The Kafka exporter supports encoding extensions, as well as the following built-in encodings.

Available for all signals:

  • otlp_proto: data is encoded as OTLP Protobuf
  • otlp_json: data is encoded as OTLP JSON

Available only for traces:

  • jaeger_proto: the payload is serialized to a single Jaeger proto Span, and keyed by TraceID.
  • jaeger_json: the payload is serialized to a single Jaeger JSON Span using jsonpb, and keyed by TraceID.
  • zipkin_proto: the payload is serialized to Zipkin v2 proto Span.
  • zipkin_json: the payload is serialized to Zipkin v2 JSON Span.

Available only for logs:

  • raw: if the log record body is a byte array, it is sent as is. Otherwise, it is serialized to JSON. Resource and record attributes are discarded.

Example configuration

Example configuration:

exporters:
  kafka:
    brokers:
      - localhost:9092

Destination Topic

The destination topic can be defined in a few different ways and takes priority in the following order:

  1. When <signal>::topic_from_metadata_key is set to use a key from the request metadata, the value of this key is used as the signal specific topic.
  2. Otherwise, if topic_from_attribute is configured, and the corresponding attribute is found on the ingested data, the value of this attribute is used.
  3. If a prior component in the collector pipeline sets the topic on the context via the topic.WithTopic function (from the github.com/open-telemetry/opentelemetry-collector-contrib/pkg/kafka/topic package), the value set in the context is used.
  4. Finally, the <signal>::topic configuration is used for the signal-specific destination topic.

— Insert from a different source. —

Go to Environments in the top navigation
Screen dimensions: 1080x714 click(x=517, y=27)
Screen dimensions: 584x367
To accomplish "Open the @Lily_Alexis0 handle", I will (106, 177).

Partitioning Kafka Records

Kafka topics are partitioned, meaning a topic is spread over a number of “buckets” located on different Kafka brokers. The exporter supports multiple strategies to control how records are distributed across kafka partitions within a topic.

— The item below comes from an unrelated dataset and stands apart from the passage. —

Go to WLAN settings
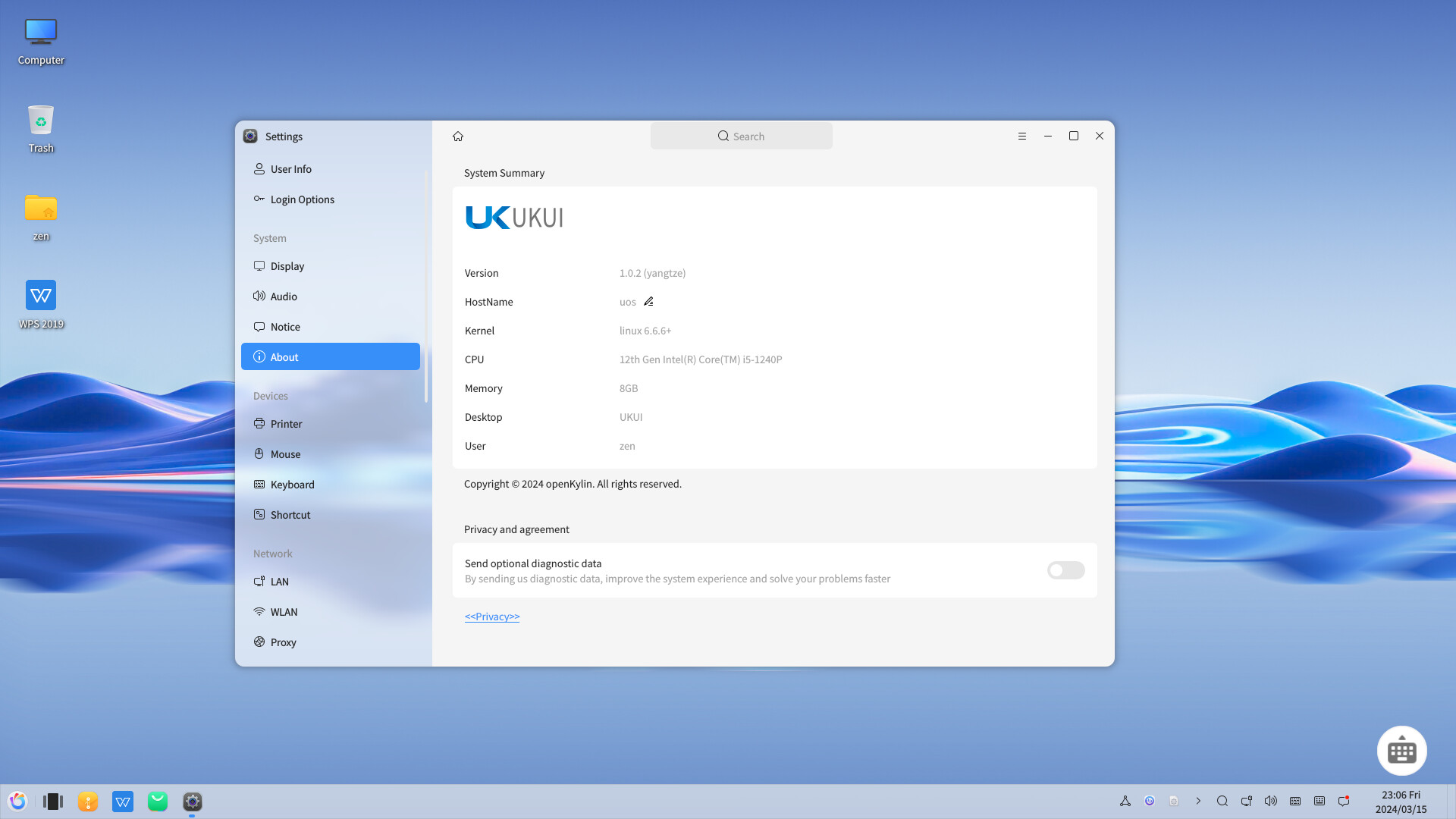This screenshot has height=819, width=1456. (x=284, y=612)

Available strategies for partitioning are sarama_compatible, round_robin, least_backup and custom

Using custom partitioner

The Kafka exporter allows you to define a custom partitioning strategy via an extension. A sample config for custom partitioner would look like:

exporters:
  kafka:
    brokers:
      - localhost:9092
    record_partitioner:
      type: custom
      extension: my_custom_partitioner
  
extensions:
  my_custom_partitioner:
    # your extension-specific configuration here

# rest of the pipeline config

Use custom partitioner if:

  • Built-in strategies (round_robin, least_backup, etc.) don’t fit your needs
  • You require domain-specific routing logic

Note

The custom partitioner extension must implement the RecordPartitionerExtension interface (see partitioner.go).